April 5, 2018 report
Study shows microplastics in biowaste wind up in organic compost and fertilizers
A team of researchers at the University of Bayreuth in Germany has found that microplastics that make their way into biowaste can show up in organic composts and fertilizers. In their paper published on the open access site Science Advances, the group describes their results when testing organic composts and fertilizers from several processing plants.
Microplastics have been in the news a lot of late, due mainly to their presence in water, but they may be causing unknown problems on land, as well. In this new effort, the researchers wondered if microplastic bits that make their way into uneaten food or farmer plant waste could also make their way into fertilizers that are made using organic waste. To find out, they tested samples from a wide variety of commercially available organic fertilizers.
Organic fertilizer is made the old-fashioned way—by letting microorganisms break down organic material. It is made via aerobic and anaerobic processes. Aerobic composting plants create fertilizer by mixing organic matter with soil and allowing microbes to break it down into material suitable for feeding to plants. An anaerobic biowaste digester, on the other hand, is a facility where organic material is thrown into a sealed vat where it is "digested" to produce both fertilizer and biogas.
The testing by the researchers was done on fertilizers made in facilities in Germany, which is unique, because Germany is a country that is serious about dealing with organic waste such as table scraps or food that has gone bad in the fridge. Thus, in addition to paper bins, most Germans also have bins for disposing of such materials. Those materials are sent to processing plants where it is cleaned and combed before conversion into fertilizer. Such facilities also collect plant waste from farms.
In their study, the researchers tested samples from both aerobic and anaerobic facilities, and also from a control facility that used only plant waste from a farm They found some amount of microplastics in all of the samples they tested except those from the control farm. They further found that the amount of microplastics depended on the process used at a given plant and that there tended to be more in the fertilizer from the aerobic facilities. They suggest microplastics wind up in biowaste due to their presence in foods, and also from being collected or stored in plastic containers.

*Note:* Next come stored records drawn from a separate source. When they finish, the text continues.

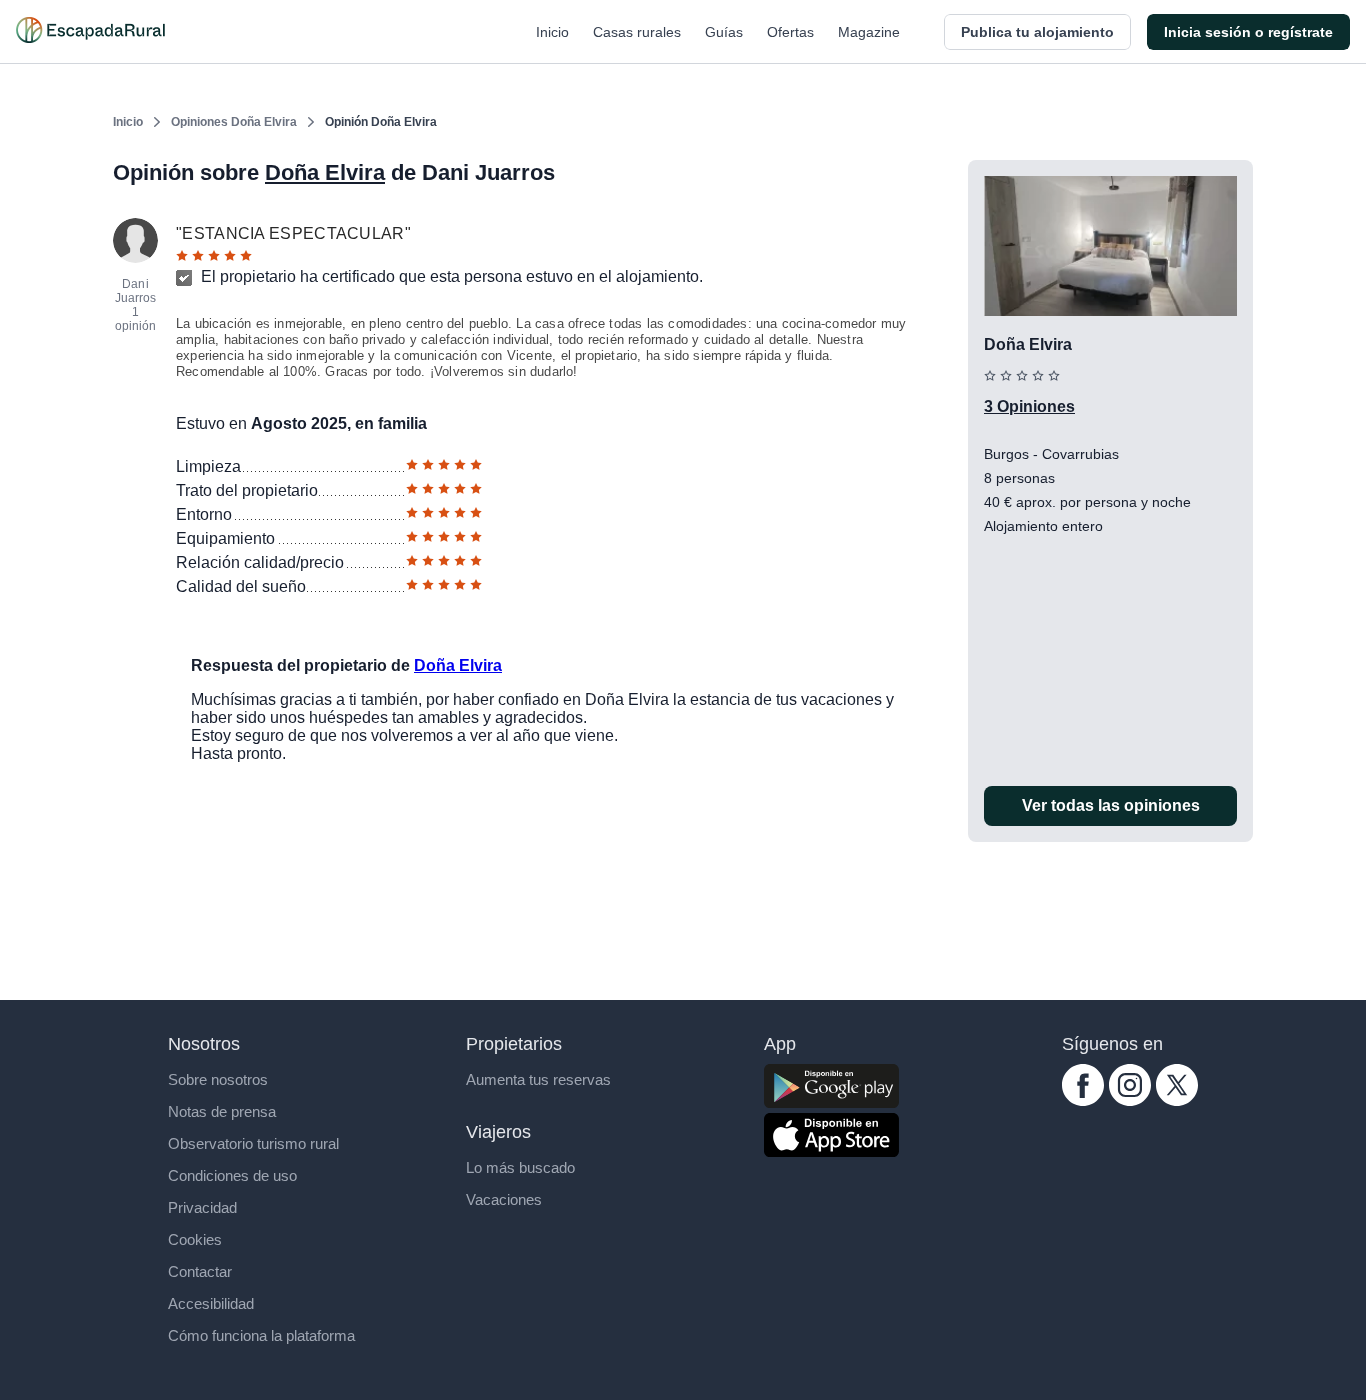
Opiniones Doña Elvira (234, 122)
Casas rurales (637, 32)
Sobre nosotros (218, 1079)
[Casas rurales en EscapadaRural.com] (90, 32)
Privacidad (202, 1207)
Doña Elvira (325, 172)
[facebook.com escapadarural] (1083, 1100)
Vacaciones (504, 1199)
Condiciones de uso (232, 1175)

The contamination of the environment with microplastic, defined as particles smaller than 5 mm, has emerged as a global challenge because it may pose risks to biota and public health. Current research focuses predominantly on aquatic systems, whereas comparatively little is known regarding the sources, pathways, and possible accumulation of plastic particles in terrestrial ecosystems. We investigated the potential of organic fertilizers from biowaste fermentation and composting as an entry path for microplastic particles into the environment. Particles were classified by size and identified by attenuated total reflection-Fourier transform infrared spectroscopy. All fertilizer samples from plants converting biowaste contained plastic particles, but amounts differed significantly with substrate pretreatment, plant, and waste (for example, household versus commerce) type. In contrast, digestates from agricultural energy crop digesters tested for comparison contained only isolated particles, if any. Among the most abundant synthetic polymers observed were those used for common consumer products. Our results indicate that depending on pretreatment, organic fertilizers from biowaste fermentation and composting, as applied in agriculture and gardening worldwide, are a neglected source of microplastic in the environment.